Exercise brief: When you transcribe the data below, reproduce every line exactly and leave each picture out.

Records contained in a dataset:
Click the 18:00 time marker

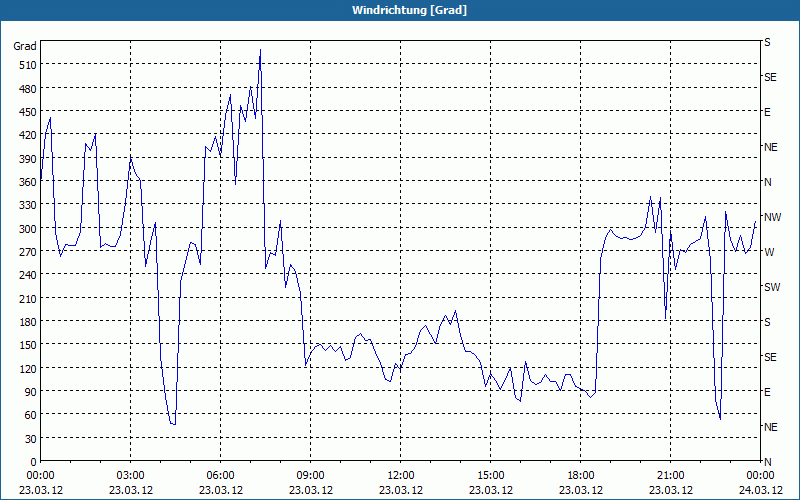(580, 475)
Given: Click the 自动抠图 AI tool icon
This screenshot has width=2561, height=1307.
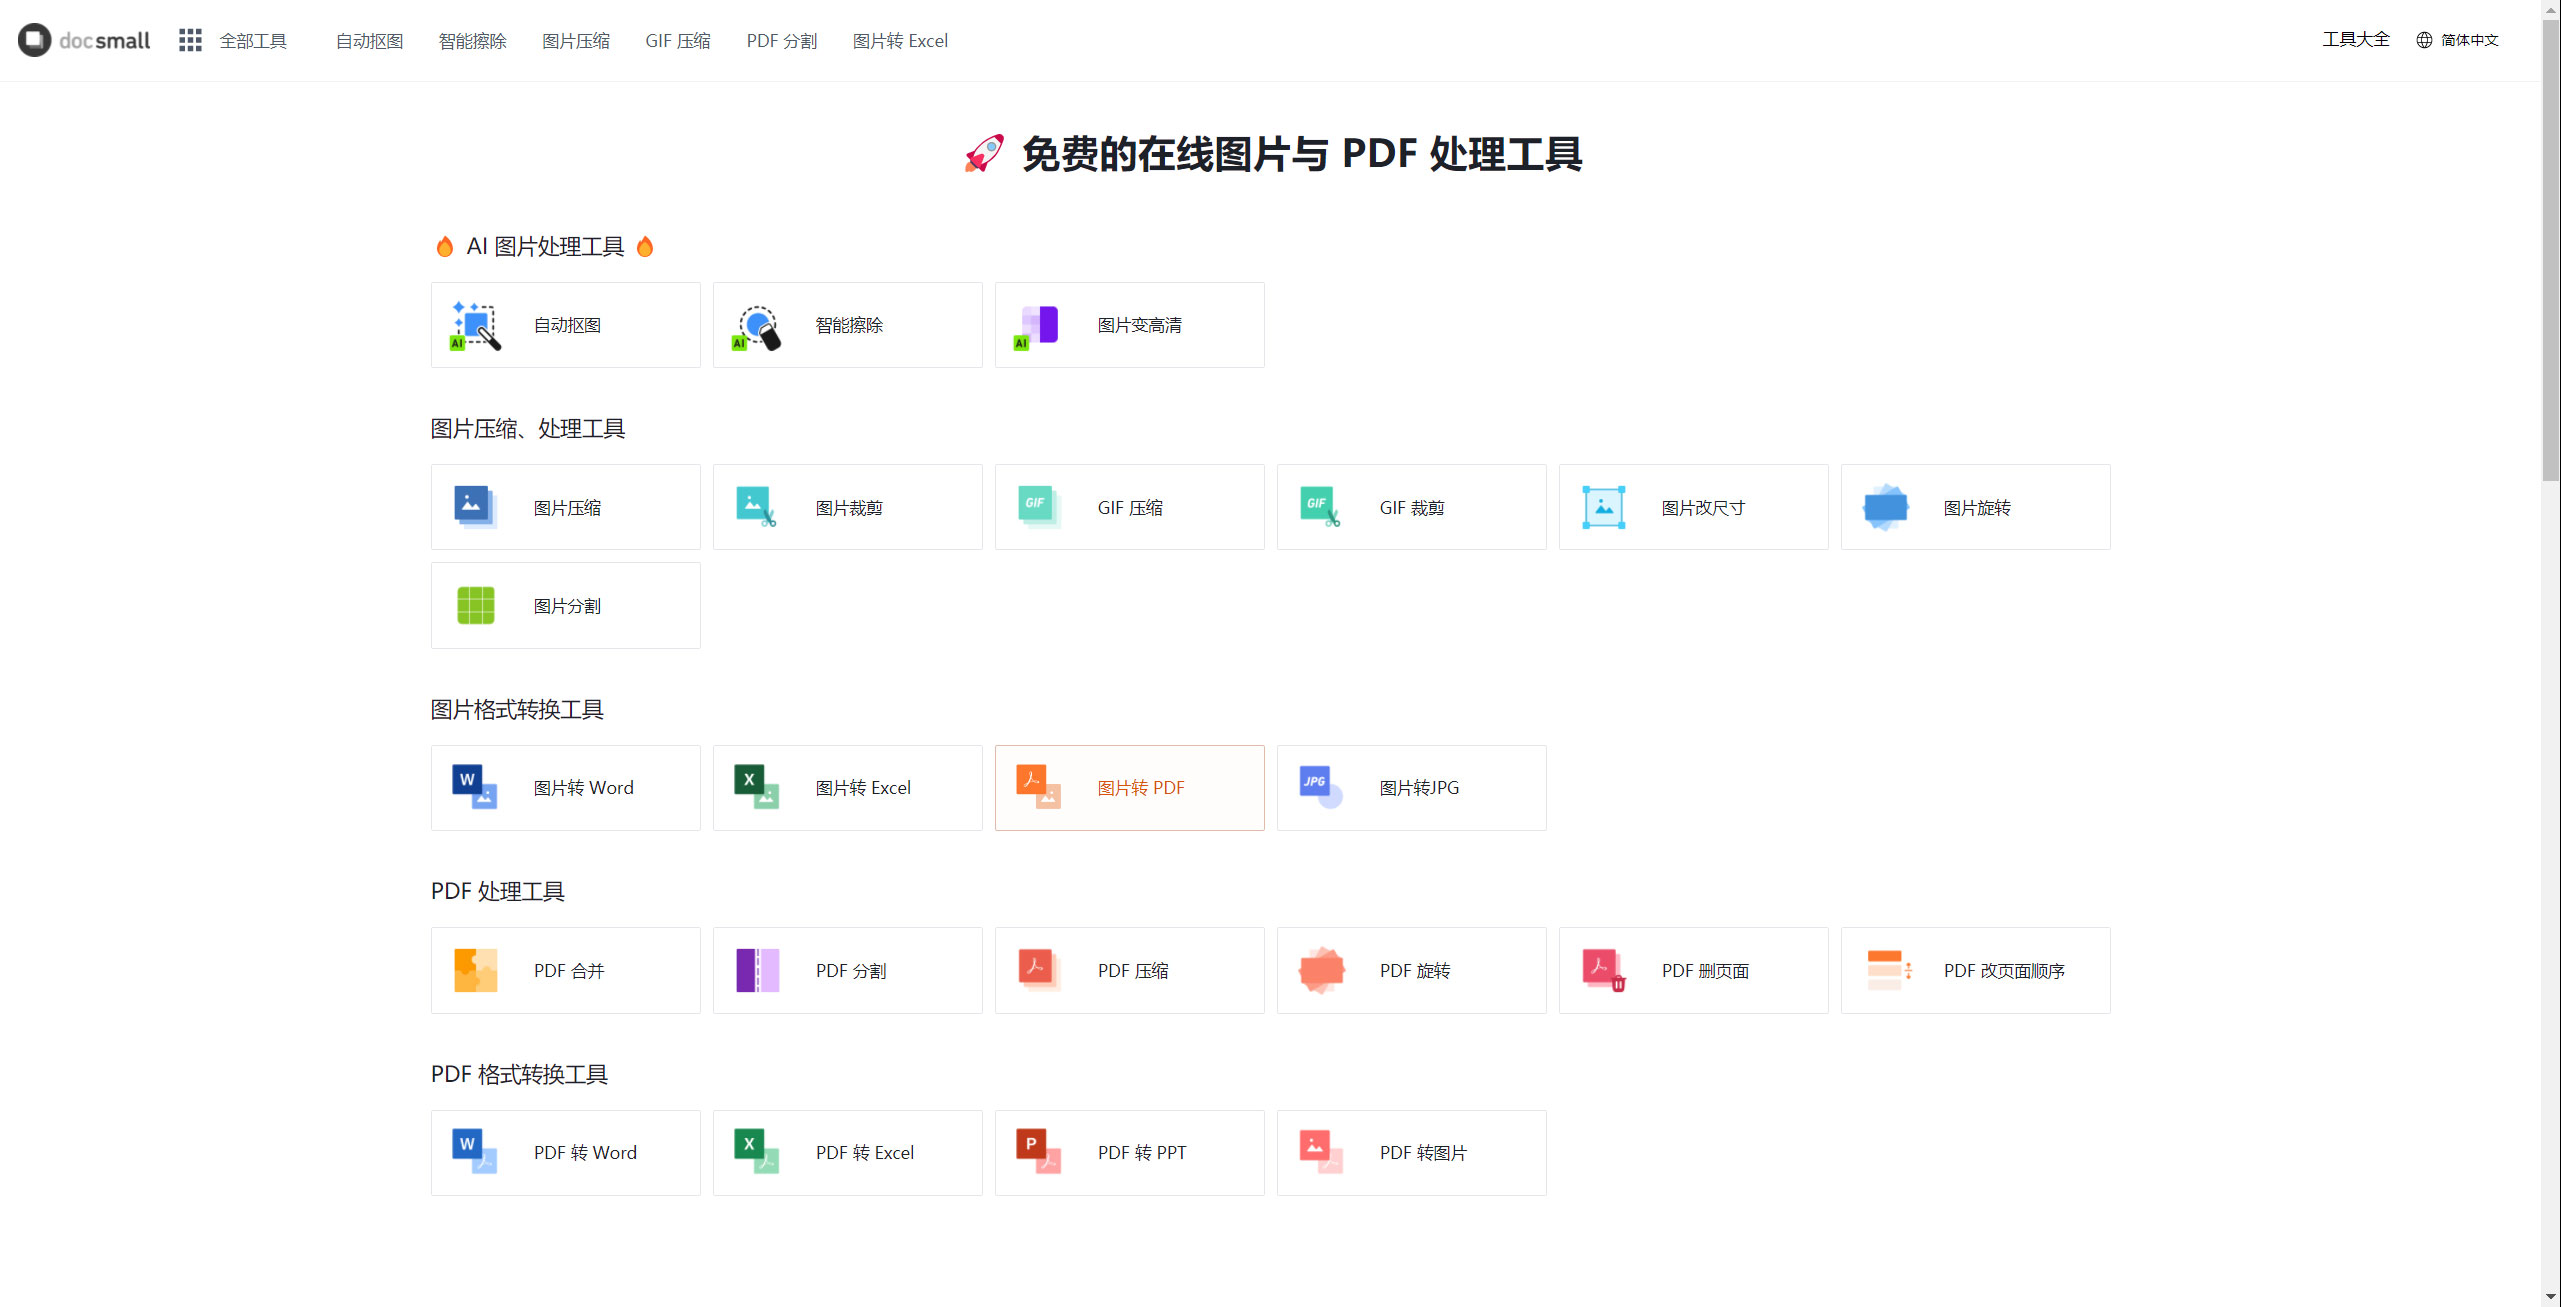Looking at the screenshot, I should (x=475, y=325).
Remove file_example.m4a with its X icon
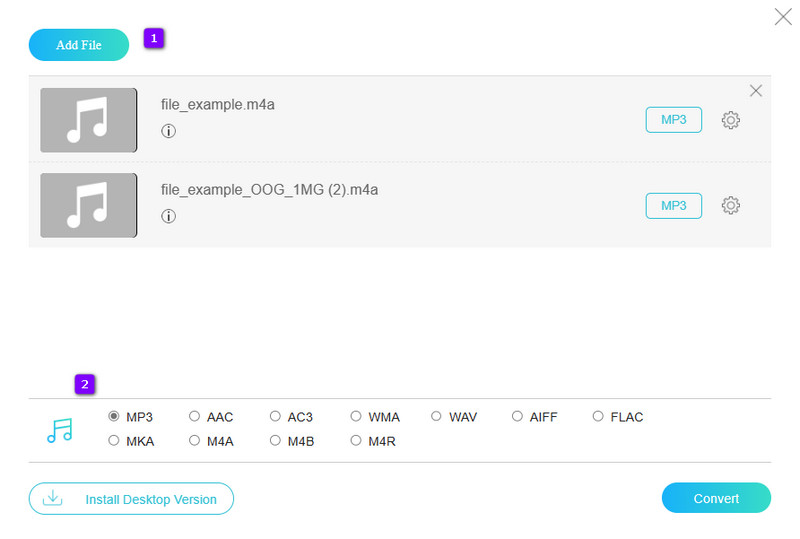 pyautogui.click(x=756, y=91)
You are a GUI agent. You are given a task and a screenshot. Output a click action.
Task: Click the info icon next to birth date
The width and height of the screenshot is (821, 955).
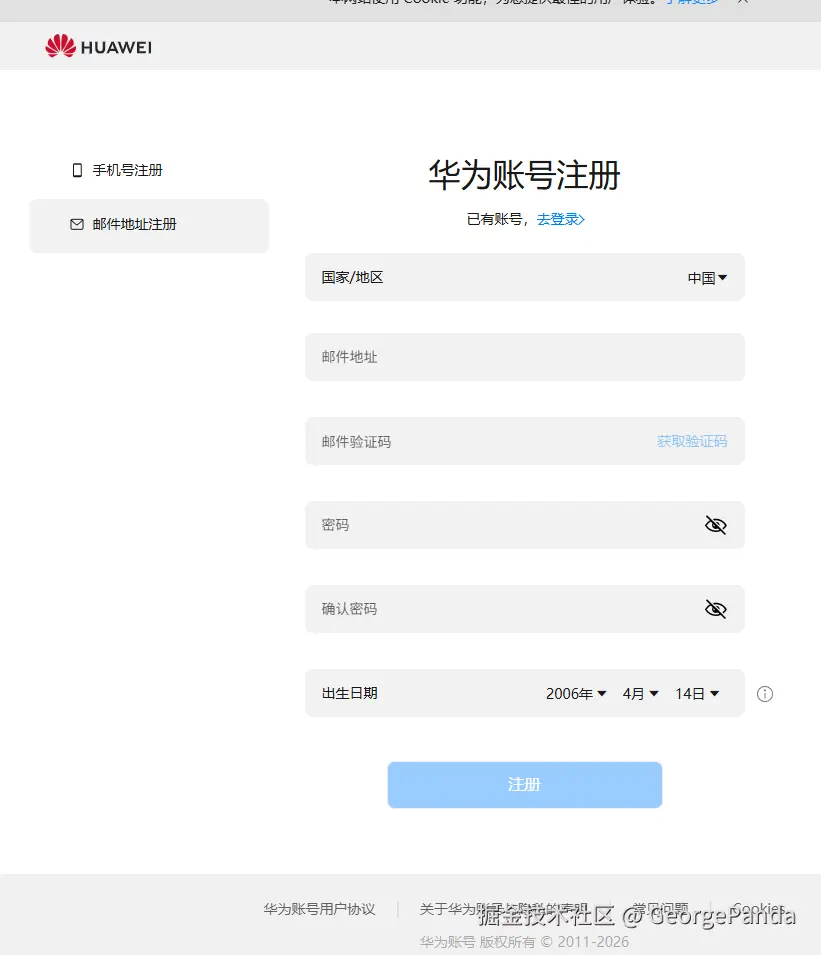765,693
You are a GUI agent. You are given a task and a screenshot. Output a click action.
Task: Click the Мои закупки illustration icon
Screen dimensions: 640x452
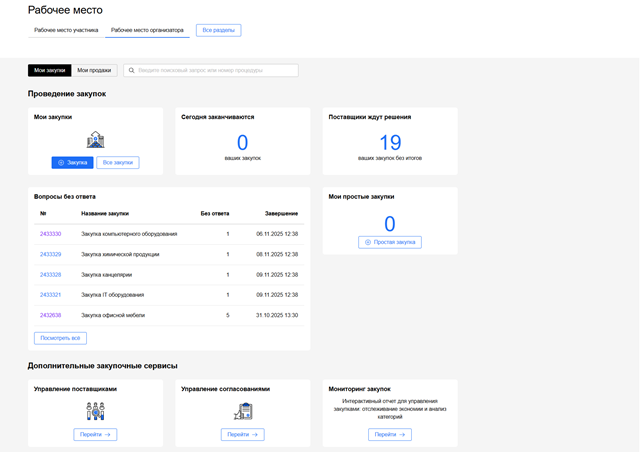[x=95, y=140]
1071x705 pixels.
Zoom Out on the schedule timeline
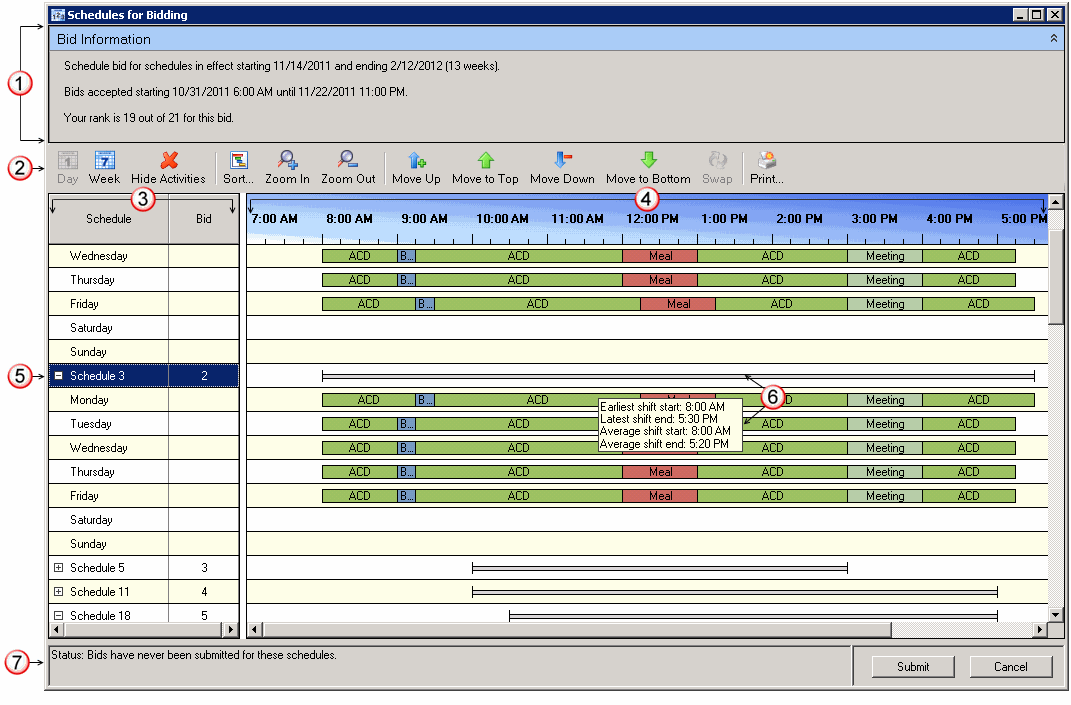pyautogui.click(x=348, y=167)
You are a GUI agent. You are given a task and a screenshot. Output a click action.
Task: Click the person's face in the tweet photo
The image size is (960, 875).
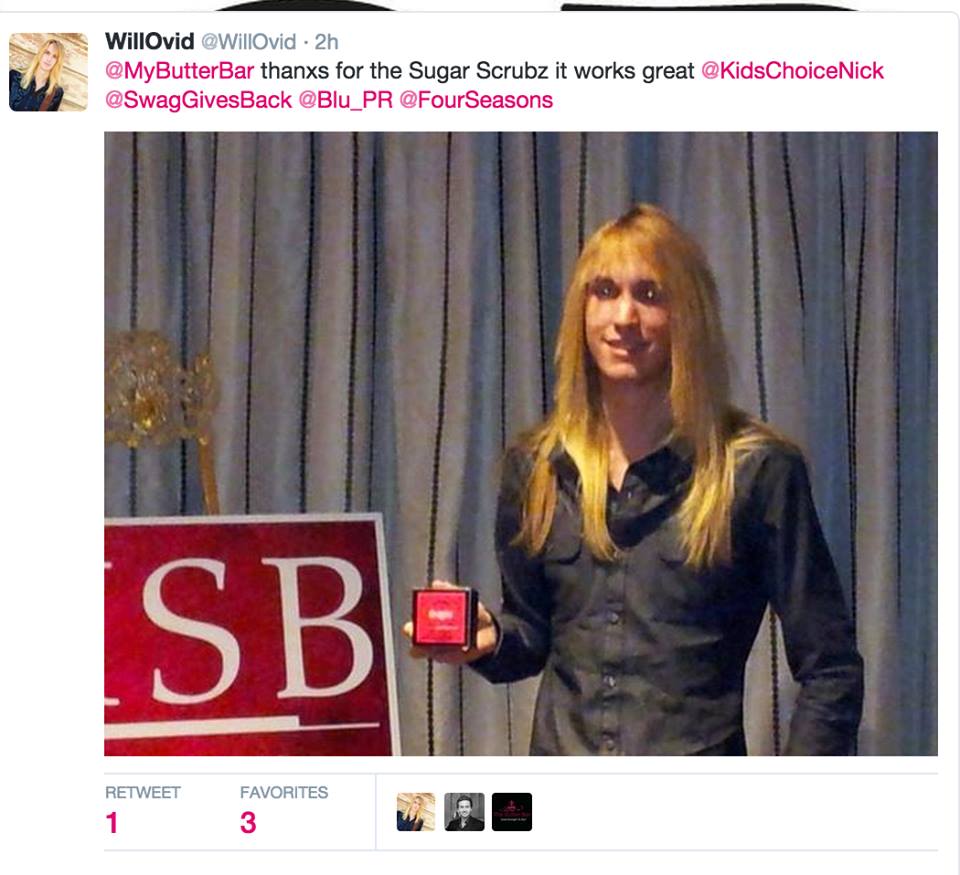[x=626, y=323]
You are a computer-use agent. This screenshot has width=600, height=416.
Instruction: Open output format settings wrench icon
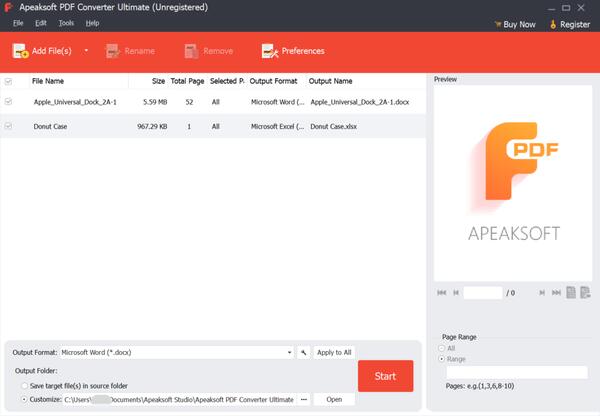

Solution for this exercise:
Click the 18:00 time marker

(580, 475)
Given: Click the 自动抠图 AI tool icon
This screenshot has width=2561, height=1307.
Looking at the screenshot, I should (x=475, y=325).
Remove file_example.m4a with its X icon
 pyautogui.click(x=756, y=91)
You are a GUI agent. You are given a task and a screenshot. Output a click action.
Task: Click the info icon next to birth date
The width and height of the screenshot is (821, 955).
765,693
You are a GUI agent. You are given a task and a screenshot. Output a click action.
Task: Click the Мои закупки illustration icon
Screen dimensions: 640x452
[x=95, y=140]
1071x705 pixels.
Zoom Out on the schedule timeline
pyautogui.click(x=348, y=167)
You are a GUI agent. You are given a task and a screenshot. Output a click action.
Task: Click the person's face in the tweet photo
The image size is (960, 875).
[x=626, y=323]
You are a computer-use agent. This screenshot has width=600, height=416.
Instruction: Open output format settings wrench icon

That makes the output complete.